### Exercise description
Rewrite the rows beginning at the line that contains "How do I perform: Close the 用户管理-权限分配 tab?" and ending after the line that contains "tap(48, 321)", changing "Engineering" to "Finance" and keeping everything else as it is.

BEGIN Information provided

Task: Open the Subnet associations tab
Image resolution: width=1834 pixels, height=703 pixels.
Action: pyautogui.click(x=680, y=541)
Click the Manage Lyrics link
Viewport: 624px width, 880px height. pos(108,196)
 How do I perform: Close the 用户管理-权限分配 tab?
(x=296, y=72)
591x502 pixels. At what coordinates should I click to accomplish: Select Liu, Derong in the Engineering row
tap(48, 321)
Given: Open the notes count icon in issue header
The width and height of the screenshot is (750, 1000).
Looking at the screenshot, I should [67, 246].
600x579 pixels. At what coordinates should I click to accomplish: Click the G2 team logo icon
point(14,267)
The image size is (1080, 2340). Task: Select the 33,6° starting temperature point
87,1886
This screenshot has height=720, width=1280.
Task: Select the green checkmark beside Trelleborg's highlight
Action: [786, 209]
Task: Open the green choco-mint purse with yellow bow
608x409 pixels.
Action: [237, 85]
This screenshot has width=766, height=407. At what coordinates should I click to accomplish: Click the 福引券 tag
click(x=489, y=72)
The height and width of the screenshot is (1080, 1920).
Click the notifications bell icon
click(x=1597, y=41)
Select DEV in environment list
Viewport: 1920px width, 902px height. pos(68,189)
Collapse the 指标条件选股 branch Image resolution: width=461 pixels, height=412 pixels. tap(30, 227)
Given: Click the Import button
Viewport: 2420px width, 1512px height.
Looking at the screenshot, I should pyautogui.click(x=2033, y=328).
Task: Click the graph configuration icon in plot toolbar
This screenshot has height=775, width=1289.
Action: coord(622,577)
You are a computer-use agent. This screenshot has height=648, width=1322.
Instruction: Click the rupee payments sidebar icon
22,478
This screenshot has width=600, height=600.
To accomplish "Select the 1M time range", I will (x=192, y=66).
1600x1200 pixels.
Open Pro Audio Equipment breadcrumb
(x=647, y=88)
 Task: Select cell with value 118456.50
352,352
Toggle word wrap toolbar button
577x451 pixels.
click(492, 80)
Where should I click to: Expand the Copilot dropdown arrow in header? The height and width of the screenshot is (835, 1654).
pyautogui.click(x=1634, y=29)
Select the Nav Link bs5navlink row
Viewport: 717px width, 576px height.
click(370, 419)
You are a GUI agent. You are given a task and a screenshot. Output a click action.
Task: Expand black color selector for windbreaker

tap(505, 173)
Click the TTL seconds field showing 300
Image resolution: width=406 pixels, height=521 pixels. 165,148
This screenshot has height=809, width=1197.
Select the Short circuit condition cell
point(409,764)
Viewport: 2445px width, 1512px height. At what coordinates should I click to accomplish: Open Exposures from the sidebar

END Information provided

### Solution
 How do I perform: Close the 用户管理-权限分配 tab?
(x=296, y=72)
591x502 pixels. At what coordinates should I click to accomplish: Select Liu, Derong in the Finance row
tap(48, 321)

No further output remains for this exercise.